The combination of freeways, parks and projects almost urban renewed the old Coney Island out of existence. Luna Park, the second great amusement park, burned down in 1944. In 1946 on its site, the first high-rise housing project went up. Over the next three decades, into the early 1970s, vast ranks of tall towers, some of them housing projects, some of them middle class, were built on Coney Island. The city rips out many if not most of the traditional streets of low-rise apartments and homes.

Today, Coney Island has a fading resort strip, remnants of an old-style urban neighborhood, and ranks of high rise apartments, most of them low-income housing. It is this jumbled mix that the various improvements, if they prove to be that, will act upon.

THE BALLPARK
The sweaty fat man in the pink T-shirt and baseball cap walked into the construction trailer beside the Brooklyn Cyclone stadium, then on the verge of completion. ‘You got any merchandise?’ he asked, using the cognoscenti word for souvenirs. ‘I was hoping to get some merchandise before it all got sold out. You got pennants? Pins?’ Kevin O’Shea had come all the way from Staten Island, the other side of the city, just to buy souvenirs. He already had tickets. ‘It’s about time,’ O’Shea said about the new stadium. ‘I’ve been meaning to come over here.’ It is this kind of rabid fan intensity ‘ a remnant of the time when Brooklyn had the mighty Dodgers ‘ that has helped the new team sell out most of their season’s 247,000 seats for the season before a pitch had been thrown. Tickets cost a reasonable $6 to $10 a seat.

Even without the nostalgia for pro baseball in Brooklyn again, the appeal of the ballpark is easy to understand. It combines beach and baseball in a Zen-like, all-is-one experience. Sitting in the stands, you can see the blue ocean, white sand, the boardwalk filled with strolling people, the nearby amusement rides, and a baseball game, with just a few swivels of the head.

John Ingram, the lead architect on the stadium from Jack L. Gordon Architects in New York, said he did everything he could to bring the beach, the boardwalk and the resort ambiance into the stadium. While most arenas work to create a sense of enclosure, the Coney Island does the opposite. The bland, glass-fronted skyboxes were stacked in a pyramid behind home plate, rather than strung out along left and right fields, which would have obscured views. The bathrooms were placed at ground level to the sides, rather than near the outfield. The stadium has an entrance directly off the boardwalk. You can walk the hard-wood planks of the seaside boardwalk, turn, and walk directly to the stadium on a pathway made of identical wood, also laid diagonally, without changing elevation.
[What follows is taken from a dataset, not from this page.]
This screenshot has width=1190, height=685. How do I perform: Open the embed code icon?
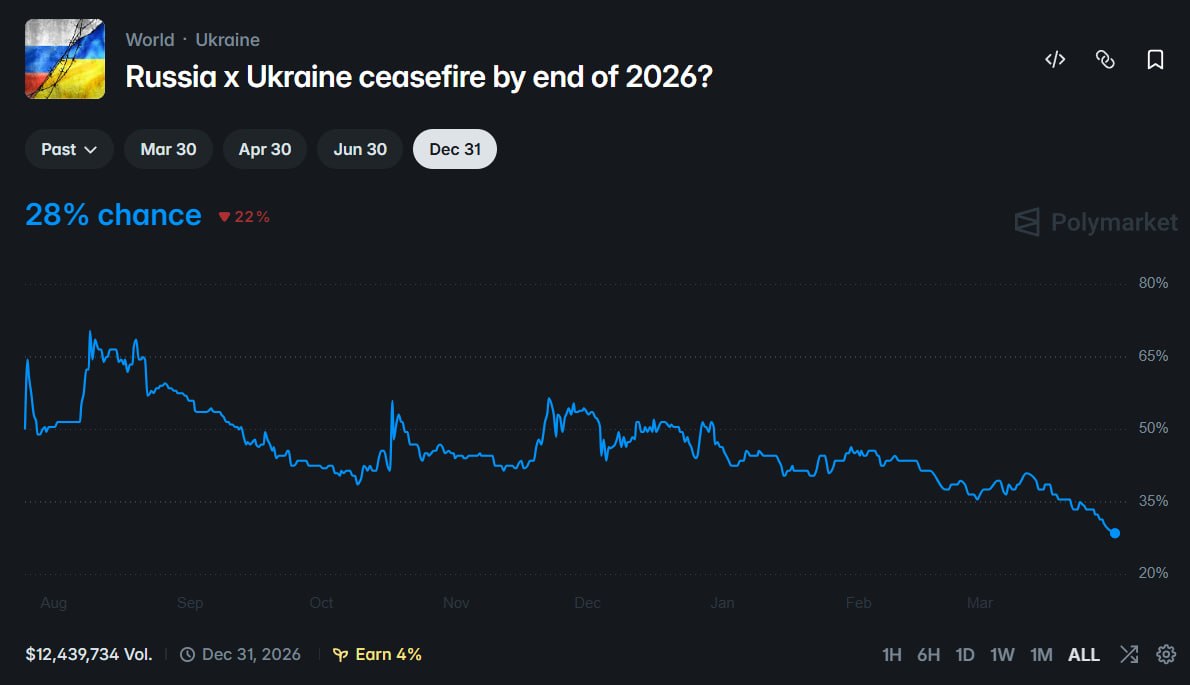pos(1054,59)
At night, the ballpark has a different dynamic. Rather than blend with the sun and sand, it merges with the lights of the amusement park nearby, and the general festive air of Coney Island at night. It does this principally though lighting. Surrounding the stadium are giant lollipop lights, each 120 feet high and topped with 30-foot circular neon lights. At night, these red, green and blue lights mesh with multi-colored lights put under the skyboxes, creating an enclosure of lights. When someone hits a home run, the lollipop lights spin in circles, mixing with the bright flashing lights from the amusement park a block away.
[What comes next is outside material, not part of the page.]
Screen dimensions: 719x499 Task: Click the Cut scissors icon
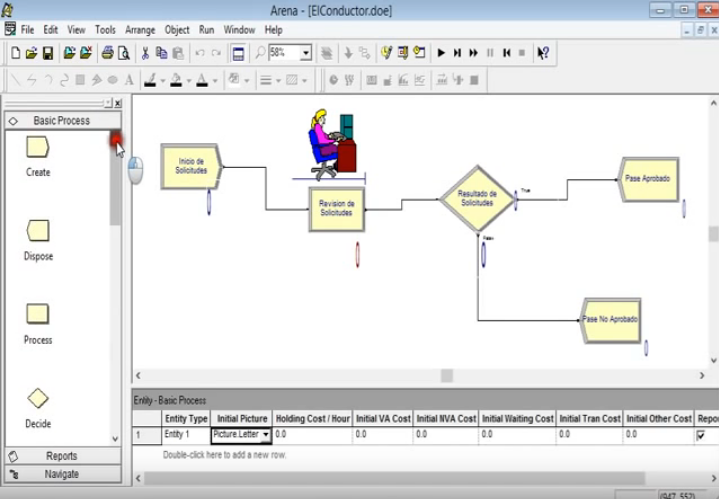tap(145, 53)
‘We were trying to get some of the colorful overlays of light and graphics that were associated with old Coney Island experience,’ Ingram said. But he said they rejected having an historical look to the ballpark. ‘This is Coney Island now. We are its future. We are the fresh new look on the block.’
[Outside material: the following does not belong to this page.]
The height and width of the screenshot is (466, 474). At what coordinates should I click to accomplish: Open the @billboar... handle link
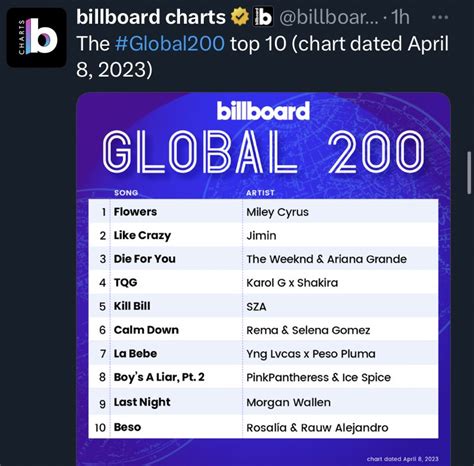(x=329, y=17)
The stadium’s 1,200-space parking lot, (it has another 900 spaces off site), are put to the side of the stadium, and are not visible from the stands. Although the minimizing of the parking visually is admirable, a larger question is why is the city spending money on parking, while also spending money to rebuild a subway station that sits a block from the park, and can handle a million people a day? No doubt the owner of the Brooklyn Cyclones want parking, but it may not be in the long-term interest of Coney Island. The old-new resort can develop more intensely as a subway oriented resort, rather than an automobile one.

THE SUBWAY
In 1997, Bilbao in Spain opened its new Guggenheim museum. Designed by Frank Gehry, its shiny, fluid, dramatic presence seemed to single-handedly revive this fading, Basque industrial city. Less noticed though, was that the $100 million museum was the capstone of a $1.2 billion urban redevelopment program, which included a new subway line, a refurbished train and streetcar system, a waterfront development plan, and a new airport. The shiny Guggenheim was simply the shiny bauble on top of a serious mound of infrastructure, which would do more in the long run to bring more jobs and residents to Bilbao.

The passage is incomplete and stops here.